Could you duplicate the passage of the Congress speech from "The same thing" to "a Revolution today.", word for word?
──────── Document extract
Let us Be Ready for Our Country’s New Destiny

abril 4, 2008

(Stenographic Versions by the State Council)

Instead of continuing with the same thread that we have all heard, but rather that of our heart – the thread of reasons and motivations leading us to this Congress, I would like to remember, by evoking the start of this session, that unforgettable phrase the eminent French writer Marguerite Yourcenar – the author of Hadrian’s Memoirs – found in a letter by Flaubert: “Just when the gods had ceased to be, and the Christ had not yet come, there was a unique moment in history, between Cicero and Marcus Aurelius, when man stood alone.”
A meeting like this could not be held anywhere else in the world, because there is no such a place where intellectuals, writers and artists can meet and not just question, but also influence, and even determine with their ideas, the life of a whole State and nation. Such a privilege, which was given to us by time, is connected with how much we missed Fidel on the first day.
I would also like to say that when our General President was given such an ecstatic reception as once were Carlos Manuel de Céspedes, Salvador Cisneros Betancourt or Bartolomé Masó, I remembered the particular characteristics of our nation’s history.
I am a historian and, therefore, I have the habit of looking for explanations in that crystal ball. So, I reminisced about that episode of the 1868 Great War when a worthy man, who was incidentally misled, waylaid Antonio Maceo and pointed a revolver at his chest, disobeying Maceo’s orders. Maceo asked Limbano Sánchez – who later died heroically – to put down his gun and, when the latter obeyed, despite his bodyguard’s skeptical look, the Major General gave him a hug, and drew him toward the bosom of truth and reason.
The same thing happened during the struggle by the rebel forces in the Sierra [Maestra Mountains]. At the beginning, one of them was not happy with the way guns obtained in combat had been distributed, and tried to prove himself to the chief, saying that what was his would remain his. Then he gestured to wield his gun, but a man came and stood between the other two. That man is the General President who attended our Congress yesterday: I mean, Raúl. Had he not done so, perhaps we would not have a Revolution today.
We are not alone. Our nation is listening to what we are saying. Fidel is listening, and so was a deeply respectful Raúl yesterday.
────────────────
──────── Supplied information
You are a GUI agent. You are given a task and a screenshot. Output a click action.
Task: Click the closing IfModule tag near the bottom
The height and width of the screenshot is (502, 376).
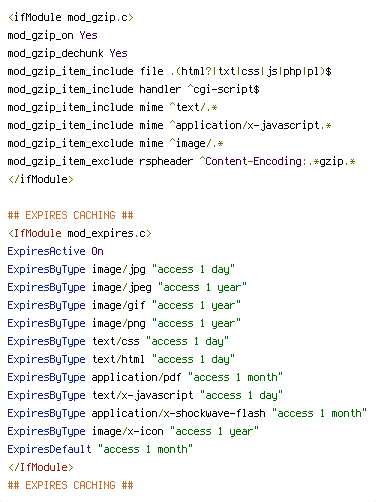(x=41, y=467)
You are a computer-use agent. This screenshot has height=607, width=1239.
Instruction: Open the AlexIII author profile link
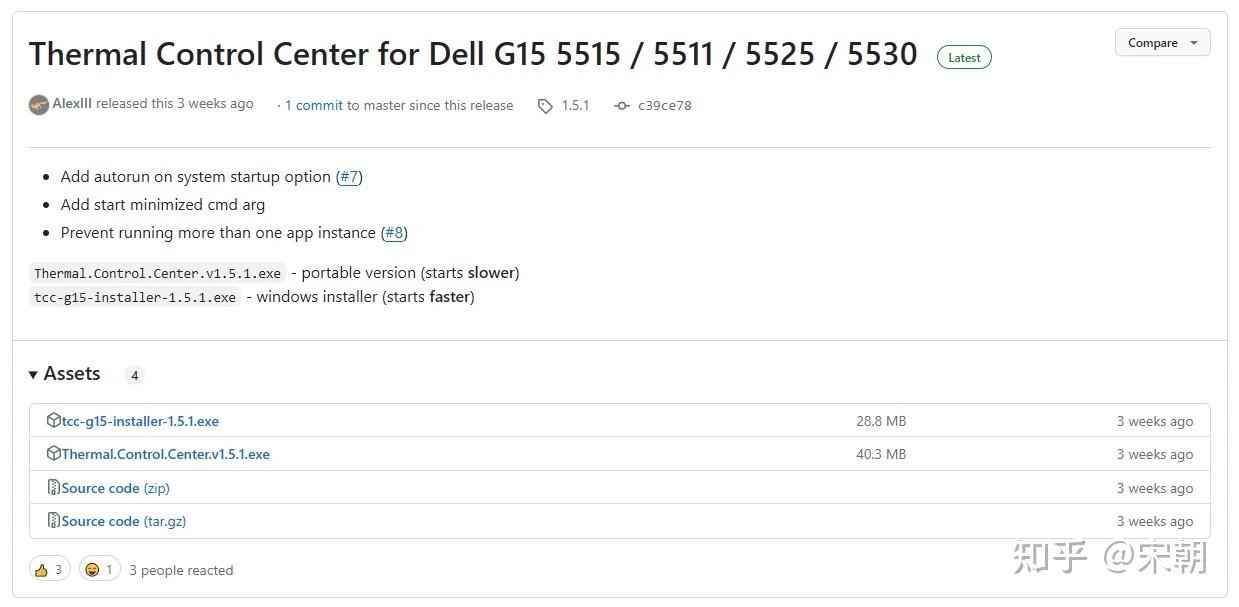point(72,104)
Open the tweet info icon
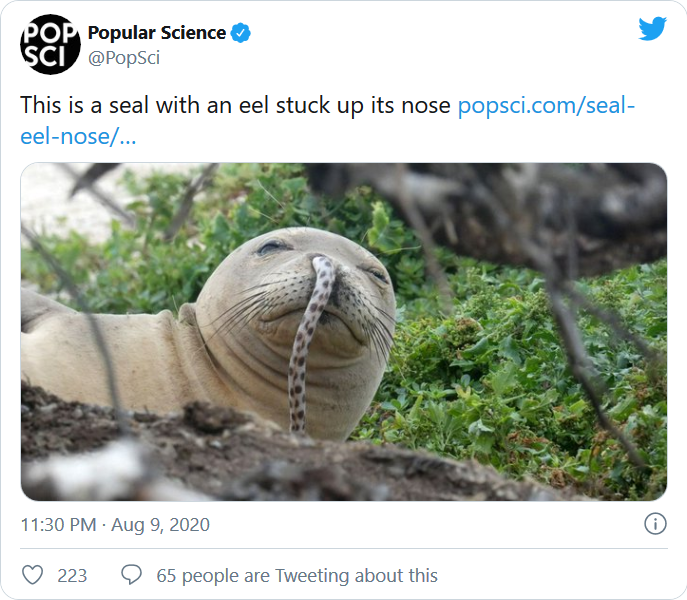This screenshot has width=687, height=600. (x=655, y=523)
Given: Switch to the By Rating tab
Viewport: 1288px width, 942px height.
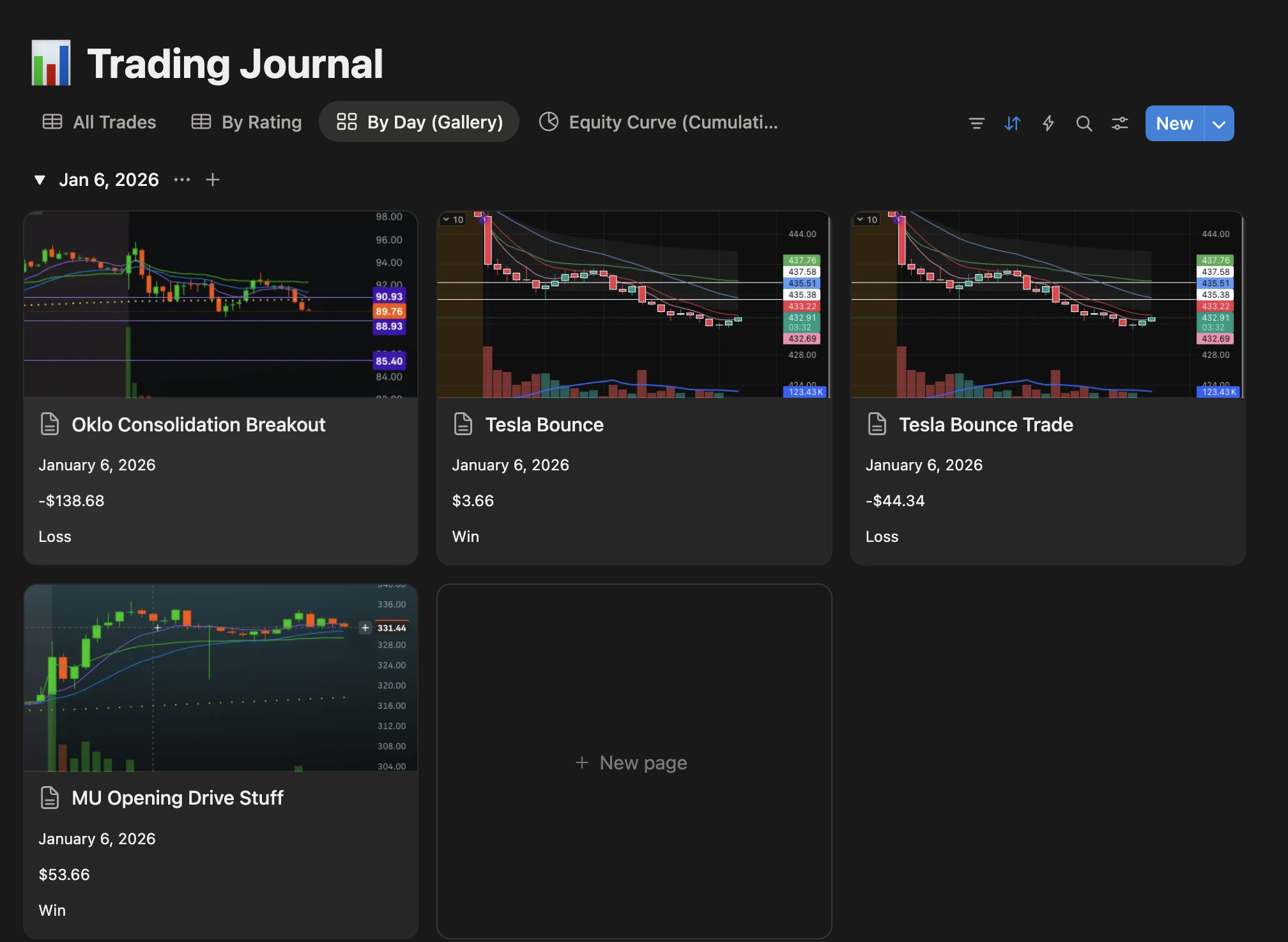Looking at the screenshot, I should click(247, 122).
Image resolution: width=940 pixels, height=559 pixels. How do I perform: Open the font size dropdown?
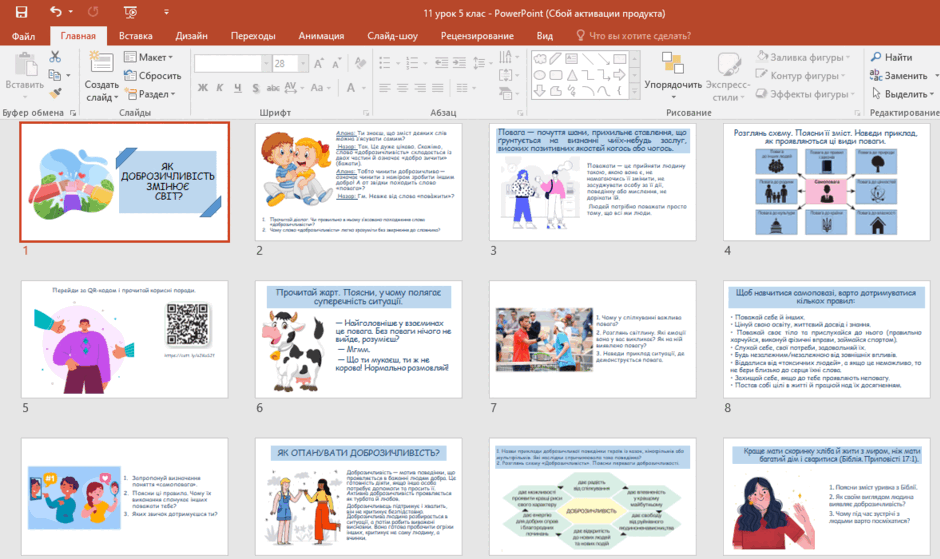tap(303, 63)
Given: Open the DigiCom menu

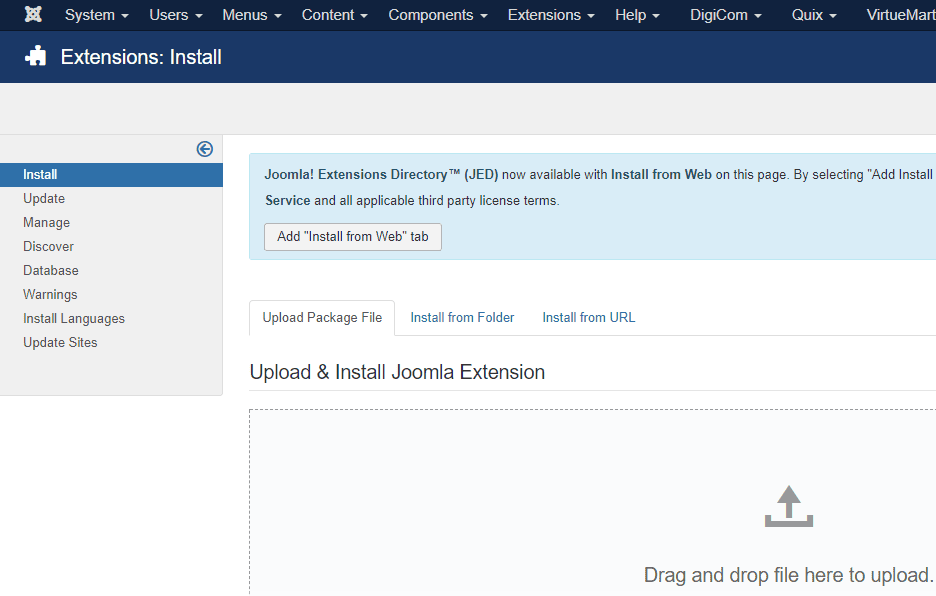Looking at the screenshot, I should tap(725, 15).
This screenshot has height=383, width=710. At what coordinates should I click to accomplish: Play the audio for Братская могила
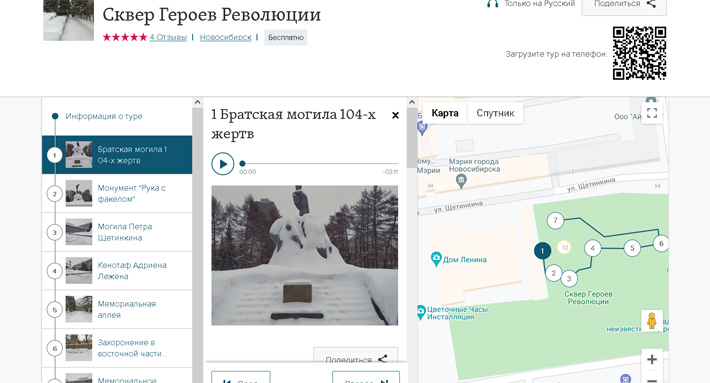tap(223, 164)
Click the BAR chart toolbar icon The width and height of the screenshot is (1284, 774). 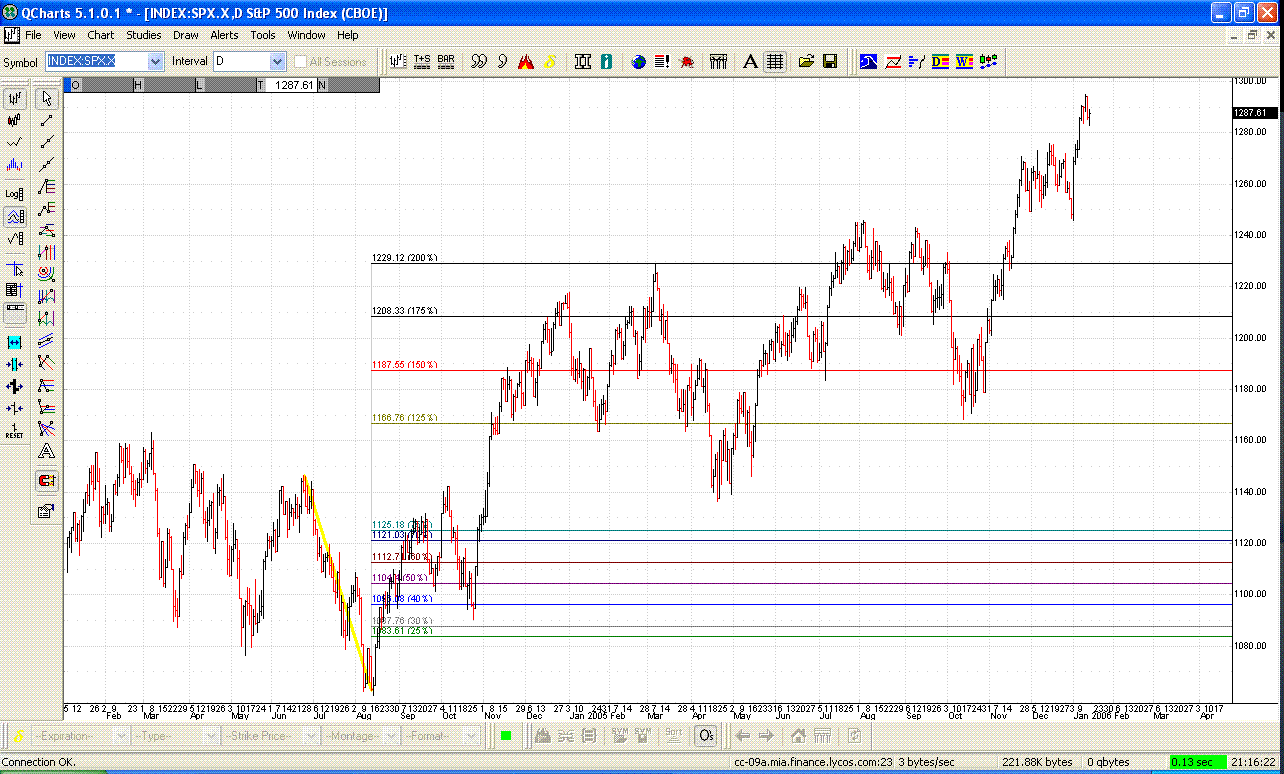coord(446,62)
────────────────
## Task solution
The same thing happened during the struggle by the rebel forces in the Sierra [Maestra Mountains]. At the beginning, one of them was not happy with the way guns obtained in combat had been distributed, and tried to prove himself to the chief, saying that what was his would remain his. Then he gestured to wield his gun, but a man came and stood between the other two. That man is the General President who attended our Congress yesterday: I mean, Raúl. Had he not done so, perhaps we would not have a Revolution today.